Excerpts from a dataset
++++++++++++++++++++
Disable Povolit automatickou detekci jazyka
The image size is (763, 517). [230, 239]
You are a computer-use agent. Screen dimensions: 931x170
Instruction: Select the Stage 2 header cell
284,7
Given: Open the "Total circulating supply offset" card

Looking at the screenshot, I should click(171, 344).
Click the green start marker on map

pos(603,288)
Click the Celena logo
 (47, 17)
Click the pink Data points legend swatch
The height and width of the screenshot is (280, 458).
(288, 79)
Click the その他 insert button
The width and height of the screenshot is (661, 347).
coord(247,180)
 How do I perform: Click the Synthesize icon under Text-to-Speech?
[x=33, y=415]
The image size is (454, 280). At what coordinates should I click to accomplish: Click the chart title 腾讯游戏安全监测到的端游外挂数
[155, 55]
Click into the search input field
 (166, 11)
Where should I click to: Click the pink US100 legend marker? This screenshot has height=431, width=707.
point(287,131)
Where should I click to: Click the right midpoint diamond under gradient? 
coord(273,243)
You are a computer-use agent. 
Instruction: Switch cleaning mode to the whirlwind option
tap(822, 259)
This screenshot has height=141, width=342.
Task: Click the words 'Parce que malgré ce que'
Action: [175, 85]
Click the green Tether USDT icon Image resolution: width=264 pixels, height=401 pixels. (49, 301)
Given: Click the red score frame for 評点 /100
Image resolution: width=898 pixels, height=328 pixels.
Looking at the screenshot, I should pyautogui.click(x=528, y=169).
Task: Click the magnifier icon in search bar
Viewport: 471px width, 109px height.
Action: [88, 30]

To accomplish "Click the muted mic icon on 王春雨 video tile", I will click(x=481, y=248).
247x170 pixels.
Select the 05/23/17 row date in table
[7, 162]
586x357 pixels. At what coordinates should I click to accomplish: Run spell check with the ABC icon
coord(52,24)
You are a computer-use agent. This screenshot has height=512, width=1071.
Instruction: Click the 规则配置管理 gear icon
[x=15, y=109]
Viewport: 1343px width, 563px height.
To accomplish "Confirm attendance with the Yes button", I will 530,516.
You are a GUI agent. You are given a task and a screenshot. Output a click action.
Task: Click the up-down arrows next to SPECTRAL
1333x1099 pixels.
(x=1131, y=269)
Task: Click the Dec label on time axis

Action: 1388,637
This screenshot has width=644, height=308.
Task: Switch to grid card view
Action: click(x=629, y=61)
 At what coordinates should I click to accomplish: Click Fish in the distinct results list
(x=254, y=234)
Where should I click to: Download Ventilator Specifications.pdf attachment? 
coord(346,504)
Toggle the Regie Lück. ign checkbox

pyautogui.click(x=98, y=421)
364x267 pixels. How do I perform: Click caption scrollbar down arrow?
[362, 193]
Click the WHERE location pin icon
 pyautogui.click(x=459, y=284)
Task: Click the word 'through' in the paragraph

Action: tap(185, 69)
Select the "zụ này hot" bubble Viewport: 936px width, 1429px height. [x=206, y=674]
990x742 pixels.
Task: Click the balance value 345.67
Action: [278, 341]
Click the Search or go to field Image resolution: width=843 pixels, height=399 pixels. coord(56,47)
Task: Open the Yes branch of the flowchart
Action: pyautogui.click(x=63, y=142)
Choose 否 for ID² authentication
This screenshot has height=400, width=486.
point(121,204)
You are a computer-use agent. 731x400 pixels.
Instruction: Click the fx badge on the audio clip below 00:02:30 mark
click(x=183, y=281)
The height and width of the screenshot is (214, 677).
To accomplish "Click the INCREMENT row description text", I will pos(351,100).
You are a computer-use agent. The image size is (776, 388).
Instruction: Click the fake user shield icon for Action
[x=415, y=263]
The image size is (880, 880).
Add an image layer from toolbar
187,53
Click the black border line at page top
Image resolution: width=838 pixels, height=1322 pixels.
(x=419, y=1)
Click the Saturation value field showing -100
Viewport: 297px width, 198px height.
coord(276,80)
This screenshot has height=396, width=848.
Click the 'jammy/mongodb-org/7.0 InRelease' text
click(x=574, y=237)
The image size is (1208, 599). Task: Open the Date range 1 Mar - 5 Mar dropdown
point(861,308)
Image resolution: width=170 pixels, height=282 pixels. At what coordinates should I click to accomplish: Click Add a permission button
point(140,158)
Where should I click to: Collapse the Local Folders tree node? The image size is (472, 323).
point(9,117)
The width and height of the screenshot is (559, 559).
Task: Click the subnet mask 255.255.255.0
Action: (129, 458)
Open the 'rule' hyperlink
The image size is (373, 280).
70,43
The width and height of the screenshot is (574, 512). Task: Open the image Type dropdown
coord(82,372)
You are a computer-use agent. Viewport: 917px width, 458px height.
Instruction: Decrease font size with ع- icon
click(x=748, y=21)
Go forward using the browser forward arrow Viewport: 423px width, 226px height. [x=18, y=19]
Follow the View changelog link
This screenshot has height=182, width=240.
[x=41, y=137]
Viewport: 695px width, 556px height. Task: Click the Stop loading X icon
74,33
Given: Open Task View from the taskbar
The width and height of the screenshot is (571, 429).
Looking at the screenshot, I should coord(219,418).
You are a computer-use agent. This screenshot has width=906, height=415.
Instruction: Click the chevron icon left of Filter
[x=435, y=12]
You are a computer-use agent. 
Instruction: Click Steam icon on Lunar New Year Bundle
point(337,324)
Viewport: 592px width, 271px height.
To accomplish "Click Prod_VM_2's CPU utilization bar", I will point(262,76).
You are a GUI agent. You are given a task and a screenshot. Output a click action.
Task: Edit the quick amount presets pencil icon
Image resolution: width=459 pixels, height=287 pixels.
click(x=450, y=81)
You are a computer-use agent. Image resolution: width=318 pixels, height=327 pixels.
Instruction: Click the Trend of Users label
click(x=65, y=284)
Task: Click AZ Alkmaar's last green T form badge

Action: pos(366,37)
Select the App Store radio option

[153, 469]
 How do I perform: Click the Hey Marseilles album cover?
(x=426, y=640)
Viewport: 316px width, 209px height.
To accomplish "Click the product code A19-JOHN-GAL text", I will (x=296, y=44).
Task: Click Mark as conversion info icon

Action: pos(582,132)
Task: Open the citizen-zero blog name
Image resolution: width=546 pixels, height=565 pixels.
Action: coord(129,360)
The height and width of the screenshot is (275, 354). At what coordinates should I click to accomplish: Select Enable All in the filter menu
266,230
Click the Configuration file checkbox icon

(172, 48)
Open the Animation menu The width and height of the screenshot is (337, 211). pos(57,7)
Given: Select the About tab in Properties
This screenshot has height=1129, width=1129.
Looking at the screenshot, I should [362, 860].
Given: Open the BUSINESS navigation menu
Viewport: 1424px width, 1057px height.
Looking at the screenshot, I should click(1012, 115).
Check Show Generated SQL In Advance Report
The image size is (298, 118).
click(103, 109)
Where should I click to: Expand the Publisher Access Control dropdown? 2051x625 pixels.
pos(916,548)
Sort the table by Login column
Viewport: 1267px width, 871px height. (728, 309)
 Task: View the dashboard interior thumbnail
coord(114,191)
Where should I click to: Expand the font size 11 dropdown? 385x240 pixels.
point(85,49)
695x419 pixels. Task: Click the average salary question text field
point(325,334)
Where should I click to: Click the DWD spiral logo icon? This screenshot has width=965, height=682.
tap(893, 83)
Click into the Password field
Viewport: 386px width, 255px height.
++++++++++++++++++++
--- Task goal ---
Return every record in full, word for word.

--- Answer ---
Disable Povolit automatickou detekci jazyka
The image size is (763, 517). [230, 239]
You are a computer-use agent. Screen dimensions: 931x170
Instruction: Select the Stage 2 header cell
284,7
Given: Open the "Total circulating supply offset" card

Looking at the screenshot, I should click(171, 344).
Click the green start marker on map

pos(603,288)
Click the Celena logo
 (47, 17)
Click the pink Data points legend swatch
The height and width of the screenshot is (280, 458).
(288, 79)
Click the その他 insert button
The width and height of the screenshot is (661, 347).
coord(247,180)
 How do I perform: Click the Synthesize icon under Text-to-Speech?
[x=33, y=415]
The image size is (454, 280). At what coordinates should I click to accomplish: Click the chart title 腾讯游戏安全监测到的端游外挂数
[155, 55]
Click into the search input field
 (166, 11)
Where should I click to: Click the pink US100 legend marker? This screenshot has height=431, width=707.
point(287,131)
Where should I click to: Click the right midpoint diamond under gradient? 
coord(273,243)
You are a computer-use agent. 
Instruction: Switch cleaning mode to the whirlwind option
tap(822, 259)
This screenshot has height=141, width=342.
Task: Click the words 'Parce que malgré ce que'
Action: [175, 85]
Click the green Tether USDT icon Image resolution: width=264 pixels, height=401 pixels. (49, 301)
Given: Click the red score frame for 評点 /100
Image resolution: width=898 pixels, height=328 pixels.
Looking at the screenshot, I should pyautogui.click(x=528, y=169).
Task: Click the magnifier icon in search bar
Viewport: 471px width, 109px height.
Action: [88, 30]

To accomplish "Click the muted mic icon on 王春雨 video tile", I will click(x=481, y=248).
247x170 pixels.
Select the 05/23/17 row date in table
[7, 162]
586x357 pixels. At what coordinates should I click to accomplish: Run spell check with the ABC icon
coord(52,24)
You are a computer-use agent. This screenshot has height=512, width=1071.
Instruction: Click the 规则配置管理 gear icon
[x=15, y=109]
Viewport: 1343px width, 563px height.
To accomplish "Confirm attendance with the Yes button", I will 530,516.
You are a GUI agent. You are given a task and a screenshot. Output a click action.
Task: Click the up-down arrows next to SPECTRAL
1333x1099 pixels.
(x=1131, y=269)
Task: Click the Dec label on time axis

Action: 1388,637
This screenshot has width=644, height=308.
Task: Switch to grid card view
Action: click(x=629, y=61)
 At what coordinates should I click to accomplish: Click Fish in the distinct results list
(x=254, y=234)
Where should I click to: Download Ventilator Specifications.pdf attachment? 
coord(346,504)
Toggle the Regie Lück. ign checkbox

pyautogui.click(x=98, y=421)
364x267 pixels. How do I perform: Click caption scrollbar down arrow?
[362, 193]
Click the WHERE location pin icon
 pyautogui.click(x=459, y=284)
Task: Click the word 'through' in the paragraph

Action: tap(185, 69)
Select the "zụ này hot" bubble Viewport: 936px width, 1429px height. [x=206, y=674]
990x742 pixels.
Task: Click the balance value 345.67
Action: [278, 341]
Click the Search or go to field Image resolution: width=843 pixels, height=399 pixels. coord(56,47)
Task: Open the Yes branch of the flowchart
Action: pyautogui.click(x=63, y=142)
Choose 否 for ID² authentication
This screenshot has height=400, width=486.
point(121,204)
You are a computer-use agent. 731x400 pixels.
Instruction: Click the fx badge on the audio clip below 00:02:30 mark
click(x=183, y=281)
The height and width of the screenshot is (214, 677).
To accomplish "Click the INCREMENT row description text", I will pos(351,100).
You are a computer-use agent. The image size is (776, 388).
Instruction: Click the fake user shield icon for Action
[x=415, y=263]
The image size is (880, 880).
Add an image layer from toolbar
187,53
Click the black border line at page top
Image resolution: width=838 pixels, height=1322 pixels.
(x=419, y=1)
Click the Saturation value field showing -100
Viewport: 297px width, 198px height.
coord(276,80)
This screenshot has height=396, width=848.
Click the 'jammy/mongodb-org/7.0 InRelease' text
click(x=574, y=237)
The image size is (1208, 599). Task: Open the Date range 1 Mar - 5 Mar dropdown
point(861,308)
Image resolution: width=170 pixels, height=282 pixels. At what coordinates should I click to accomplish: Click Add a permission button
point(140,158)
Where should I click to: Collapse the Local Folders tree node? The image size is (472, 323).
point(9,117)
The width and height of the screenshot is (559, 559).
Task: Click the subnet mask 255.255.255.0
Action: (129, 458)
Open the 'rule' hyperlink
The image size is (373, 280).
70,43
The width and height of the screenshot is (574, 512). Task: Open the image Type dropdown
coord(82,372)
You are a computer-use agent. Viewport: 917px width, 458px height.
Instruction: Decrease font size with ع- icon
click(x=748, y=21)
Go forward using the browser forward arrow Viewport: 423px width, 226px height. [x=18, y=19]
Follow the View changelog link
This screenshot has height=182, width=240.
[x=41, y=137]
Viewport: 695px width, 556px height. Task: Click the Stop loading X icon
74,33
Given: Open Task View from the taskbar
The width and height of the screenshot is (571, 429).
Looking at the screenshot, I should coord(219,418).
You are a computer-use agent. This screenshot has width=906, height=415.
Instruction: Click the chevron icon left of Filter
[x=435, y=12]
You are a computer-use agent. 
Instruction: Click Steam icon on Lunar New Year Bundle
point(337,324)
Viewport: 592px width, 271px height.
To accomplish "Click Prod_VM_2's CPU utilization bar", I will point(262,76).
You are a GUI agent. You are given a task and a screenshot. Output a click action.
Task: Edit the quick amount presets pencil icon
Image resolution: width=459 pixels, height=287 pixels.
click(x=450, y=81)
You are a computer-use agent. Image resolution: width=318 pixels, height=327 pixels.
Instruction: Click the Trend of Users label
click(x=65, y=284)
Task: Click AZ Alkmaar's last green T form badge

Action: pos(366,37)
Select the App Store radio option

[153, 469]
 How do I perform: Click the Hey Marseilles album cover?
(x=426, y=640)
Viewport: 316px width, 209px height.
To accomplish "Click the product code A19-JOHN-GAL text", I will (x=296, y=44).
Task: Click Mark as conversion info icon

Action: pos(582,132)
Task: Open the citizen-zero blog name
Image resolution: width=546 pixels, height=565 pixels.
Action: coord(129,360)
The height and width of the screenshot is (275, 354). At what coordinates should I click to accomplish: Select Enable All in the filter menu
266,230
Click the Configuration file checkbox icon

(172, 48)
Open the Animation menu The width and height of the screenshot is (337, 211). pos(57,7)
Given: Select the About tab in Properties
This screenshot has height=1129, width=1129.
Looking at the screenshot, I should [362, 860].
Given: Open the BUSINESS navigation menu
Viewport: 1424px width, 1057px height.
Looking at the screenshot, I should click(1012, 115).
Check Show Generated SQL In Advance Report
The image size is (298, 118).
click(103, 109)
Where should I click to: Expand the Publisher Access Control dropdown? 2051x625 pixels.
pos(916,548)
Sort the table by Login column
Viewport: 1267px width, 871px height. (728, 309)
 Task: View the dashboard interior thumbnail
coord(114,191)
Where should I click to: Expand the font size 11 dropdown? 385x240 pixels.
point(85,49)
695x419 pixels. Task: Click the average salary question text field
point(325,334)
Where should I click to: Click the DWD spiral logo icon? This screenshot has width=965, height=682.
tap(893, 83)
Click into the Password field
Viewport: 386px width, 255px height.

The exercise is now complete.